Eileen, Thanks for sharing that turning point with us. And good for you that you didn’t let your age be the reason you didn’t go back to school! I went through something similar – only it wasn’t for my masters, it was my bachelors degree (something I’d always regretted not finishing before I got married and had kids). I was 38 when I went back to college – older than a # of my professors, but like you it was a life-changing experience!
I was a brat in college, more years back than I care to count. After my first year I made a commitment to myself take the courses which interested me, from the professors I liked, with no regard for whether they fit my major or not. I had a chemistry class which I could not stay awake in (and I like science) and often skipped. Amazing I passed. Another guy was teaching his first year a political science class. First day of class he said how college was too easy for him, and he wanted to make sure it wasn’t too easy for us. I survived the class, but the guy was too full of himself, but not so great at teaching.
I remembered one of my favorite teachers in high school flunking his student teacher. The guy was smart, did things by the book, but didn’t connect with the students. Heck if I was paying for my classes, then I had the right to choose what I took and who I learned from.

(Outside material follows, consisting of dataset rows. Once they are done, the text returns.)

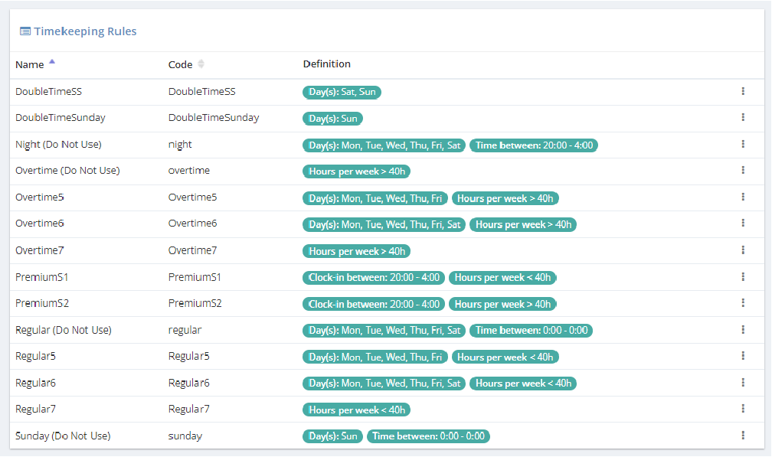
Task: Click three-dot menu on Regular6 row
Action: pos(743,382)
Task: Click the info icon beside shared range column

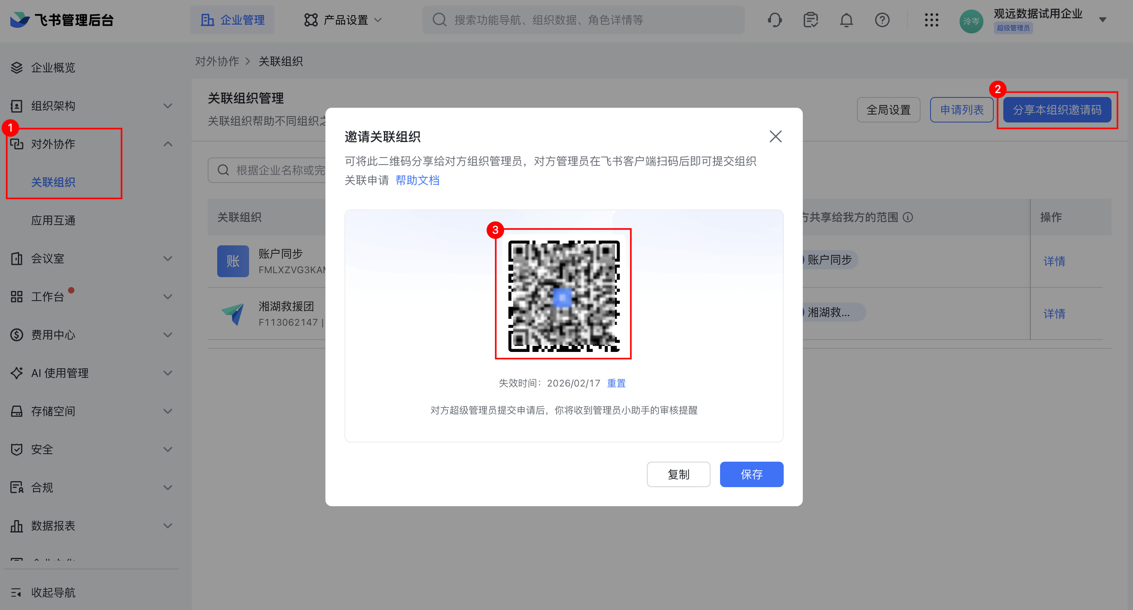Action: tap(908, 217)
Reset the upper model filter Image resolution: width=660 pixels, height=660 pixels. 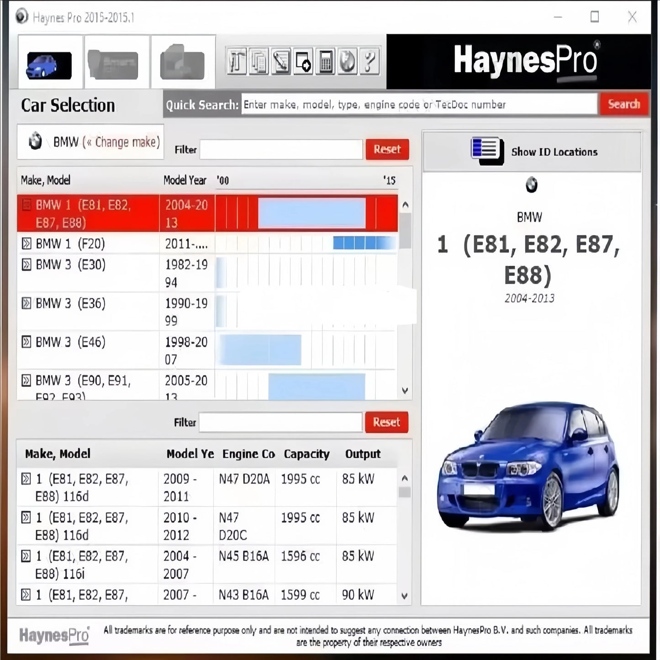click(x=386, y=149)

After that I’d listen to my teacher that first day, and If it wasn’t someone I wanted to learn from, I dropped the class. When I found teachers I really liked I took more of their courses. If a class interested me I took that one, not following the recommended schedule. I enjoyed my time in college.
What an inspiring and empowering story- I was especially moved by the last sentence. Bravo! When a woman I met this past week told me she didn’t have to worry about financial matters because her husband was a banker, I said a silent prayer (I didn’t know her well enough to say much more to her than I knew many women who once felt that way but no longer did, whether after a divorce or other circumstance).